Pero la expansión de la enfermedad ha sido inclemente con la población adulta, especialmente con quienes viven en estas residencias: 900 de las 2.500 que hay en todo el país están infectadas, según cifras publicadas por el RIVM. En un estudio realizado a principios de esta semana por Verenso, una asociación de especialistas en geriatría, se encontró que en tan solo la mitad de las residencias neerlandesas habían muerto al menos 281 mayores. Para ayer, miércoles, la cifra escaló a 389, y el tiempo sigue corriendo. También hay denuncias sobre la escasez de equipos protectores a la que se podrían enfrentar las residencias. “Vamos muy lento, no estamos alcanzando la producción suficiente y no deberíamos hacernos los ciegos”, declaró Coony Helder, miembro de la junta directiva de Actiz, otra organización médica enfocada en la tercera edad, a De Volkskrant. Mientras tanto, se conoció que en una residencia medicalizada de Róterdam la mitad de los mayores con demencia murió, al parecer, de neumonía por coronavirus. Según denuncias anónimas de familiares y personal involucrado, la residencia no estaba preparada para responder a la emergencia.

Baukje con uno de sus bisnietos. Foto: Anouk Hoving-Seidel

Los más vulnerables se encuentran en regiones fronterizas y pueblos desocupados

“Aunque muchos ancianos se sienten bien, no todos son felices al envejecer”, sostiene el Pacto por la Vejez, que también considera a los adultos mayores de regiones fronterizas, además de lugares poco poblados, como los más vulnerables y lo urgente por atender. Allí el personal escasea aún más, simplemente no hay centros de atención ni hogares cercanos, y en la mayoría de los casos los familiares migran a ciudades más pobladas para estudiar y encontrar oportunidades de empleo. Para esos más de 700.000 ancianos que se sienten solos, y que según cifras oficiales si no se hace nada serán más de un millón  para 2030, el ministerio de Salud, Bienestar y Deporte lanzó el proyecto Uno contra la soledad.

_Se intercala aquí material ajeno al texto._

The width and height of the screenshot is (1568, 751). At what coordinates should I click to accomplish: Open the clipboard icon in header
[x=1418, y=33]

En su página web  no solo se conecta a cualquier persona que esté dispuesta a ayudar en su vecindario, no importa la ciudad en la que se esté, sino que en los días de la pandemia ha abierto un espacio comunicativo donde los mayores pueden compartir sus historias de cuarentena para sentirse más acompañados.

“Antes de que el coronavirus llegara estos pacientes han tenido charlas donde se les pregunta si quieren pasar por el estrés y la soledad de una sala intensiva, y la mayoría no lo quiere. Se quedan con nosotros porque aquí tenemos las medicinas y el conocimiento para aliviar el dolor. Se trata de tener calidad de vida, somos personas”.

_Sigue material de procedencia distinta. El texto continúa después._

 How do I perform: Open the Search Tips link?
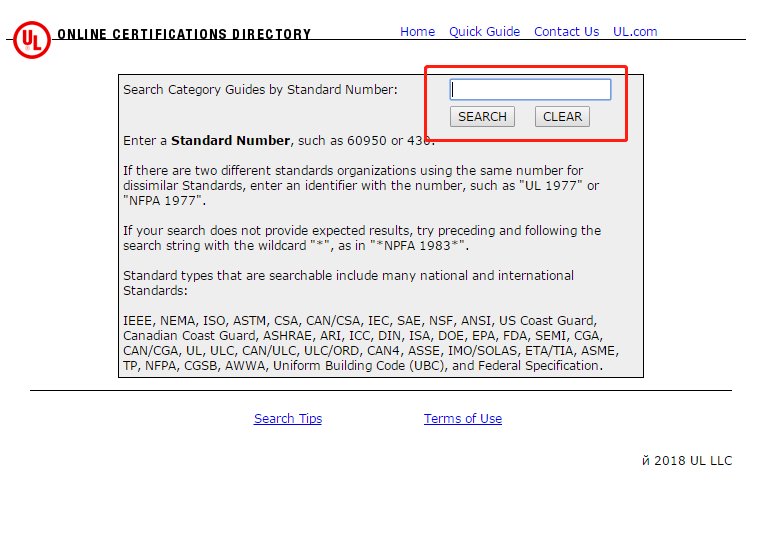pyautogui.click(x=288, y=419)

La pandemia nos ha obligado a parar, observar, reflexionar y extrañar lo que antes era común: “nos han dado un enorme televisor interactivo con la mejor tecnología para utilizar Skype y jugar —dice Boudien por la bocina de mi teléfono— pero lo que ha llamado mi atención ha sido la cantidad de desconocidos que ahora saludan a los viejitos por las ventanas. Recibimos cartas, flores y pequeños detalles hechos por niños. Ha sido sobrecogedor”. Luego Richtje, mi suegra, quien recuerda que el amor de sus padres se tejió los domingos en la tarde, me escribe un mensaje de texto: “fue imposible comunicarme con ella (Baukje) hoy, tomó el auricular del teléfono por el lado equivocado. Pero Margje (su otra hermana y quien vive en el mismo pueblo de su madre) fue a hablar con ella. Le dijo que ora todas las noches para que el virus se vaya pronto, que todo es más silencioso y casi nadie la visita, pero no tiene miedo. También le ha dicho que lo más bello de todo es ver crecer a la familia, disfrutar de los nietos y bisnietos y ver la naturaleza reverdecer en primavera”.

* El nombre de Antje es ficticio, la entrevistada ha preferido no dar su identidad.